Lime Bike is eyeing the county for its next expansion of its dockless scooter service, after starting up operations in D.C. last fall. The company even teamed up with the Crystal City Business Improvement District to offer free scooter rides for people walking along Crystal Drive today (Thursday), as part of a bid to build community support ahead of an eventual rollout in Arlington.
“You can’t just serve the District and expect to offer a transportation solution for the entire region,” Jason Starr, Lime’s D.C. general manager, told ARLnow. “But we don’t just want to operate without some good will and support from residents and businesses alike… While, yes, we do want to operate in Arlington, one thing we really pride ourselves on as a company is working with jurisdictions to create a viable source of support for this.”
Starr makes this point, in part, to draw a contrast with Bird, another dockless company in D.C., which first deployed its scooters in Arlington on Sunday. County transportation spokesman Eric Balliet says that county officials “did receive a heads-up” from Bird about its plans, at least, but he added that the county is very much weighing how to react to Bird’s sudden arrival.
“We will be having discussions with the county manager and the county attorney’s office on how to respond to their deployment in Arlington,” Balliet wrote in an email.
Some cities have chosen to take legal action in response to such tactics by the scooter companies. For instance, Santa Monica sued Bird over its failure to secure necessary business licenses and permits, while San Francisco has temporarily banned all electric scooters in the city as it hammers out a new permitting process.

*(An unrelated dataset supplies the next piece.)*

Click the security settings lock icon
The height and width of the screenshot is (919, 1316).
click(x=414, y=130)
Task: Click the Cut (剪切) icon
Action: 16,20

Balliet says county officials have “met informally” with the various dockless vehicle companies in the region, in part to avoid any such conflict. In fact, Balliet says the county’s commuter services bureau is crafting a draft policy to govern how all manner of dockless vehicles can be used around Arlington.

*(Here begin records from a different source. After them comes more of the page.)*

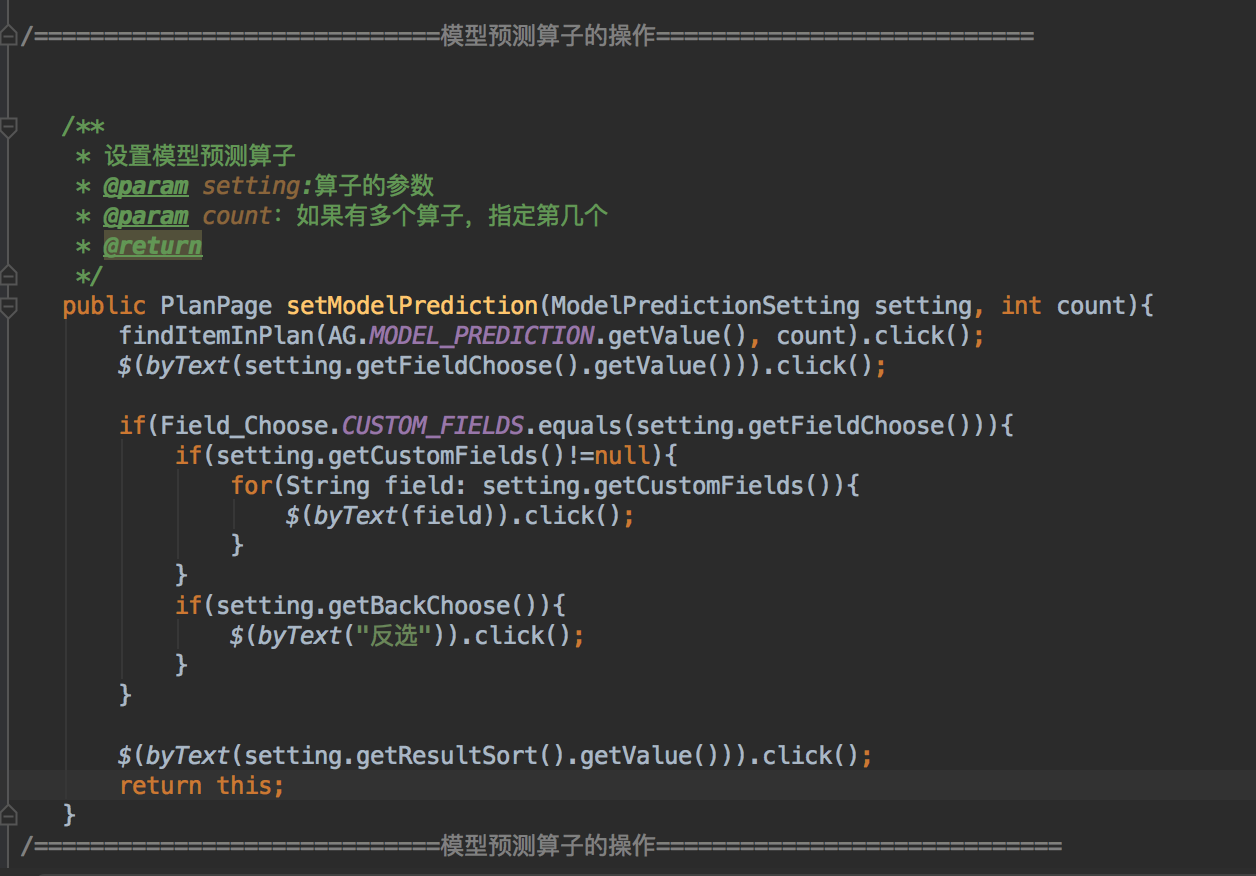Click fold marker at Javadoc closing */
1256x876 pixels.
click(x=9, y=275)
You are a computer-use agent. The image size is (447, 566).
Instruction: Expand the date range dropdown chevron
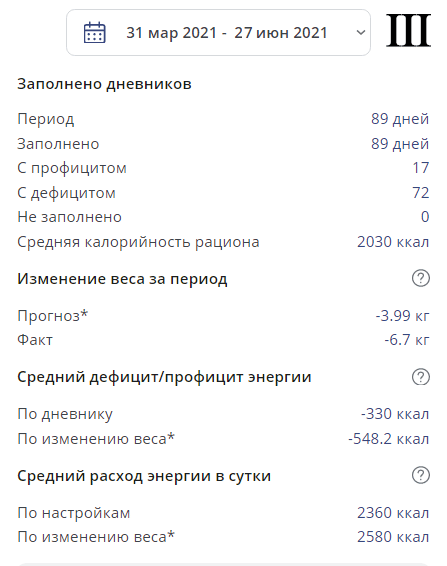pyautogui.click(x=360, y=32)
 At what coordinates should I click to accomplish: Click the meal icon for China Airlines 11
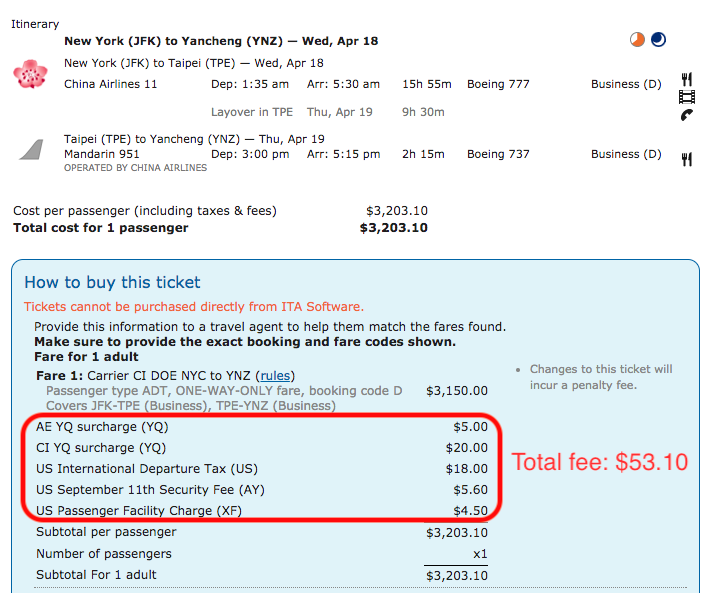coord(687,79)
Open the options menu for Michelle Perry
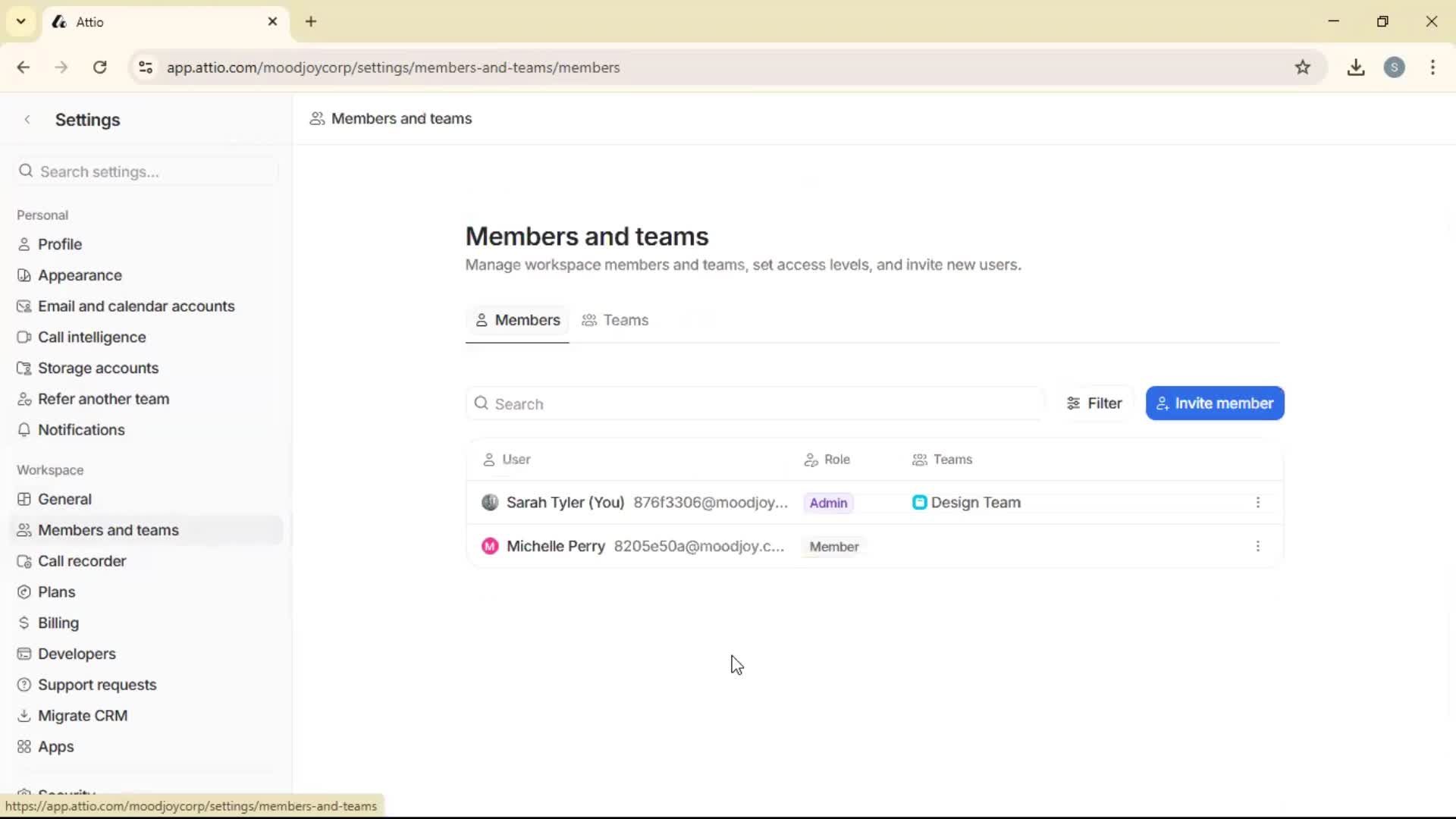The image size is (1456, 819). click(1258, 546)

He’s hoping that will be ready for presentation to County Manager Mark Schwartz and Transportation Director Dennis Leach by September, who will then be able to provide “guidance on next steps,” such as deciding whether the County Board will need to review the document.
Starr suggested that part of the county’s reticence to take action on a more formal policy just yet could be that officials are waiting to see how D.C. handles its ongoing pilot program with dockless vehicles, which is set to run through August. However, he stressed that he doesn’t think that’s “totally necessary,” considering the willingness of companies like Lime to work with the county.
Even with Bird’s arrival in Arlington, Starr doesn’t expect to change the company’s plans to work hand-in-hand with Arlington and its business community, however.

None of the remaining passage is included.